### Work task
Take the lines below beginning at the line that has "The width and height of the screenshot is (1623, 1006)." and stopping after the line that has "Open Inner\openapi.json line reference link", and print them exactly as they are, with no other lines.

### Data shown

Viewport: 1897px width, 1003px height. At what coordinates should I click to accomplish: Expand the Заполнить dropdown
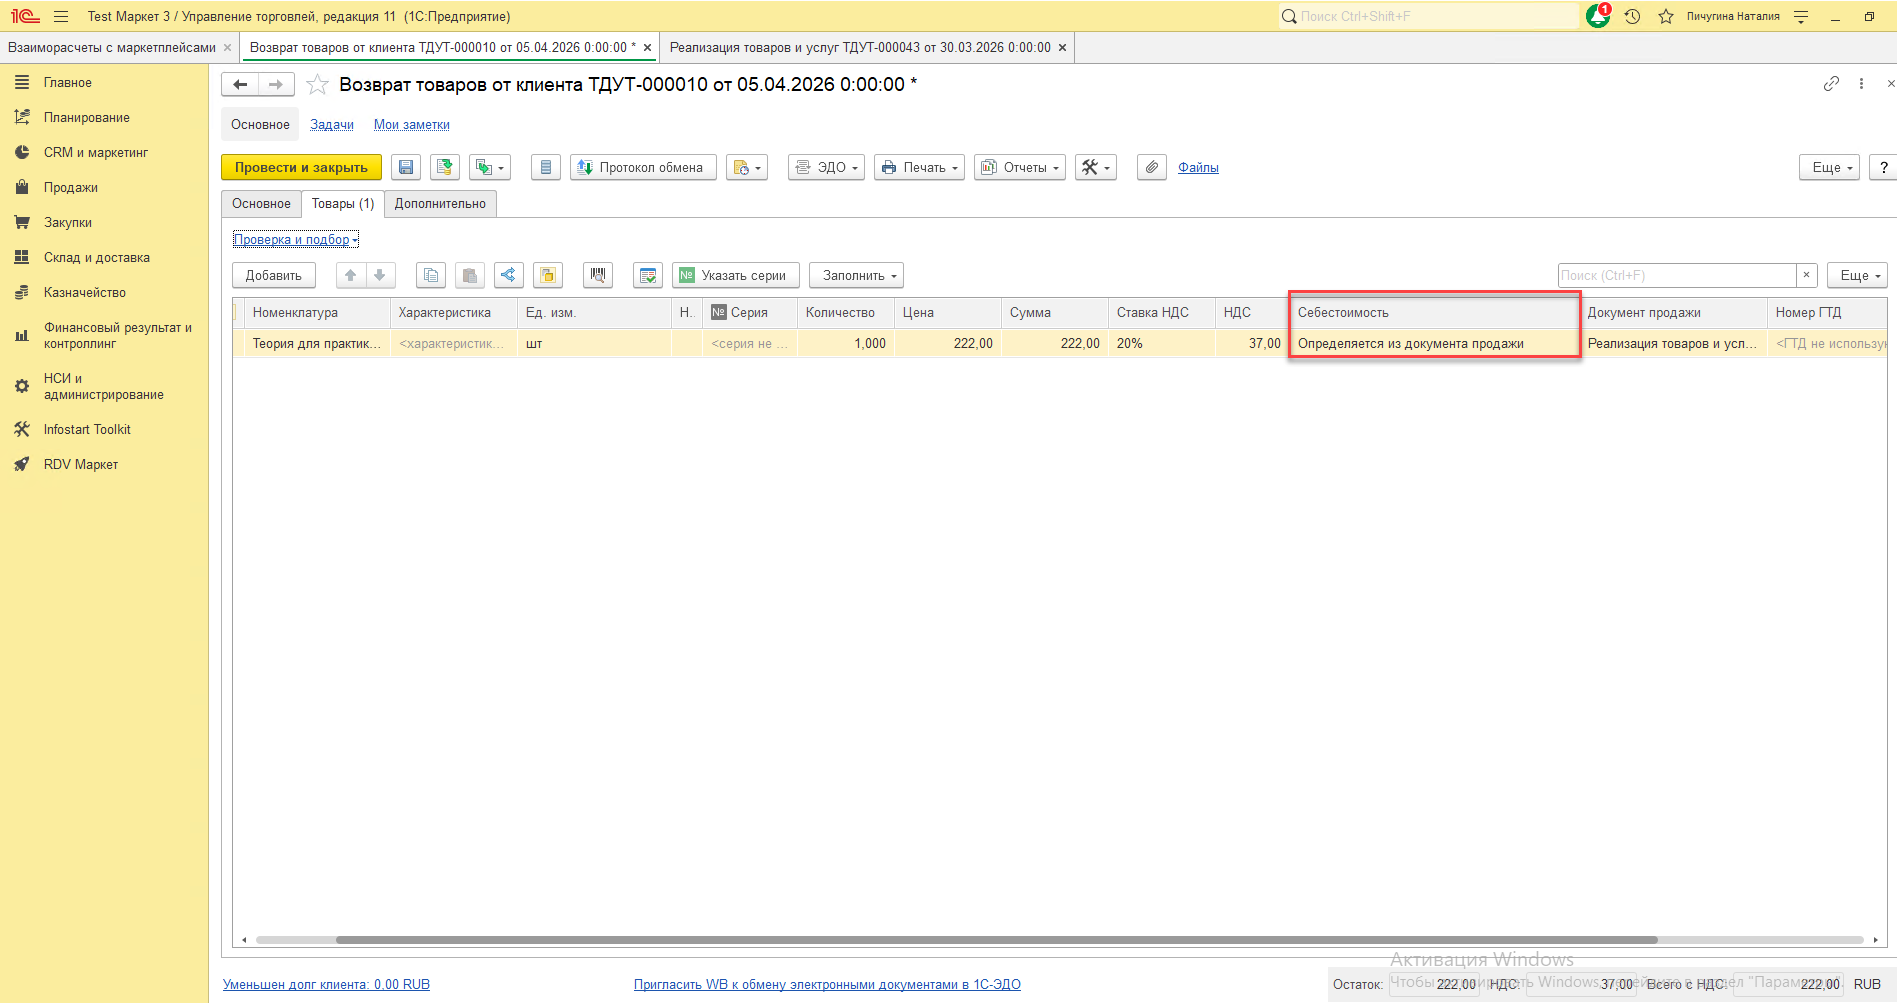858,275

==

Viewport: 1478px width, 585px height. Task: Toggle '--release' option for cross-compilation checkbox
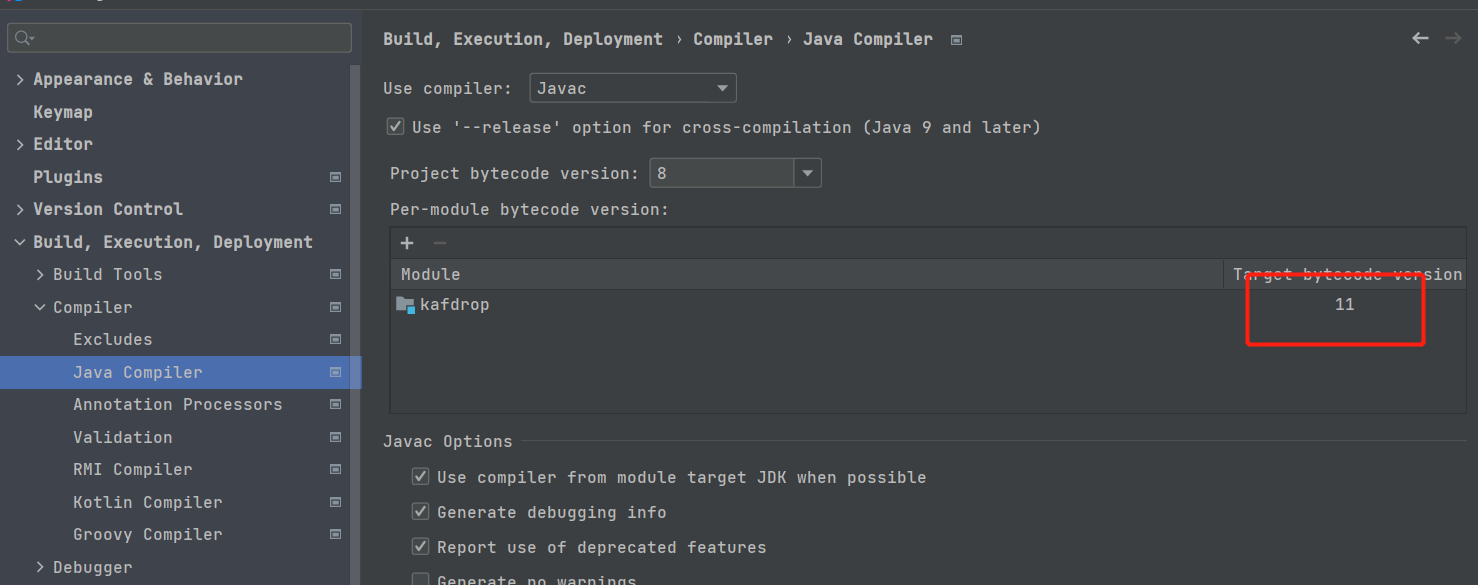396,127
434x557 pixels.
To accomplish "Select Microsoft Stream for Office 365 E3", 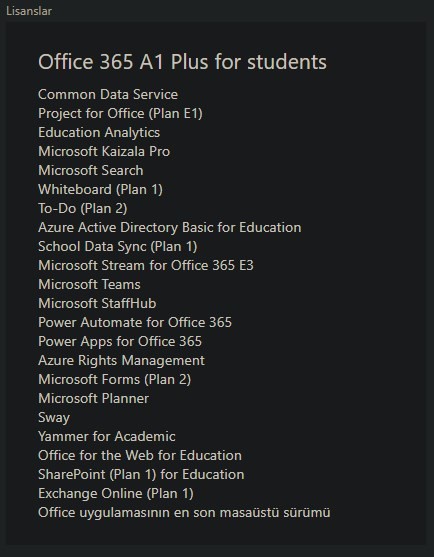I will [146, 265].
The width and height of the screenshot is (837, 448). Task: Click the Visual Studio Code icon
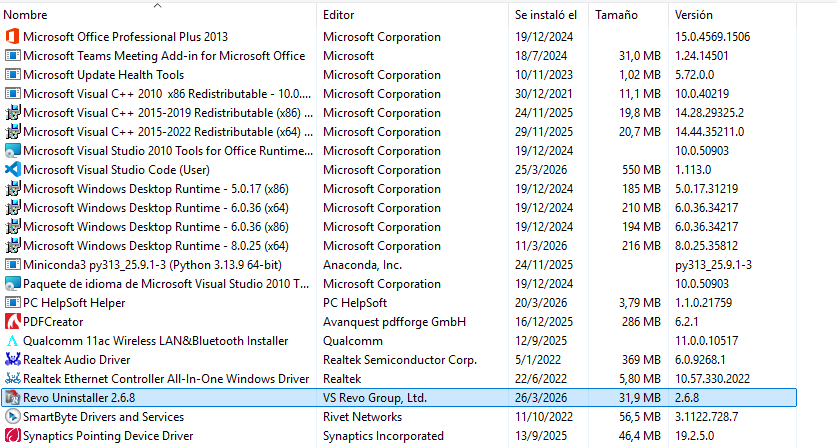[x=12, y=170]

==

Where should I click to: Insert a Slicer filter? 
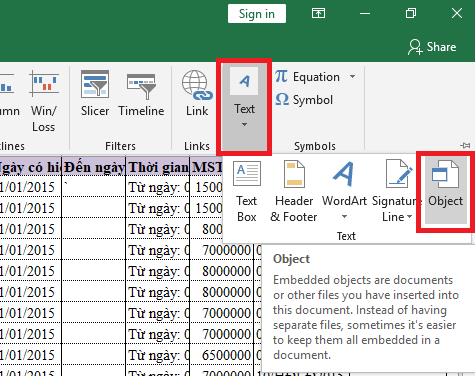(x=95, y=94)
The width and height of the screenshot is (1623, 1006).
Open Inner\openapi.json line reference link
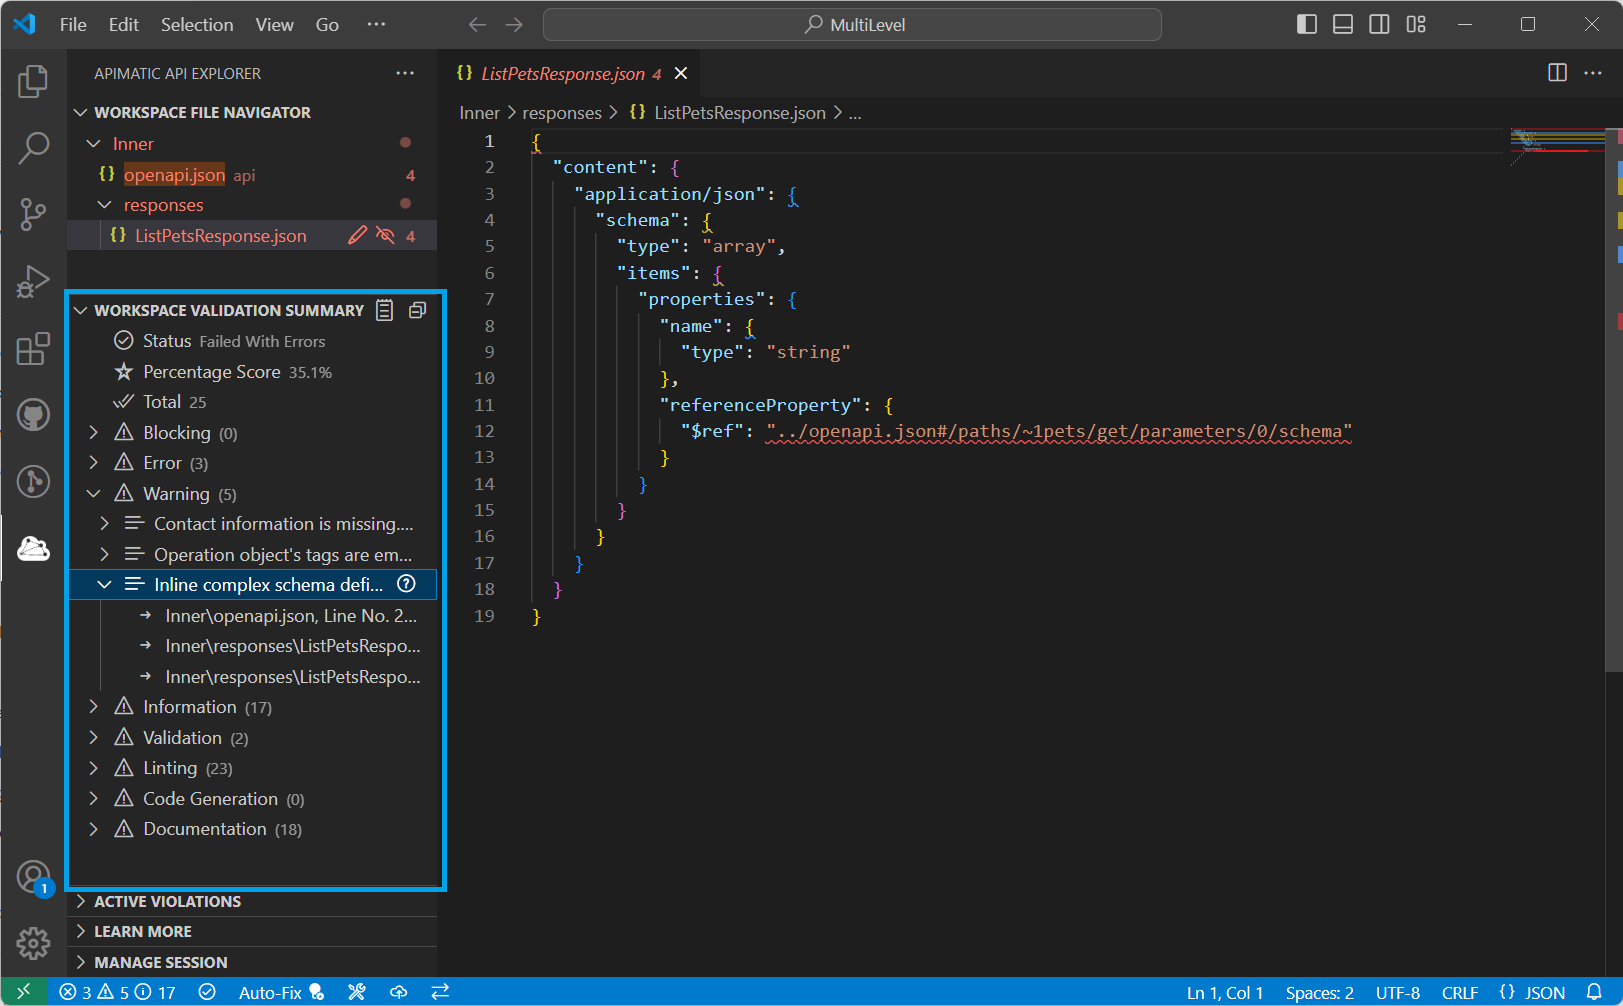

### Answer space
The width and height of the screenshot is (1623, 1006).
Open Inner\openapi.json line reference link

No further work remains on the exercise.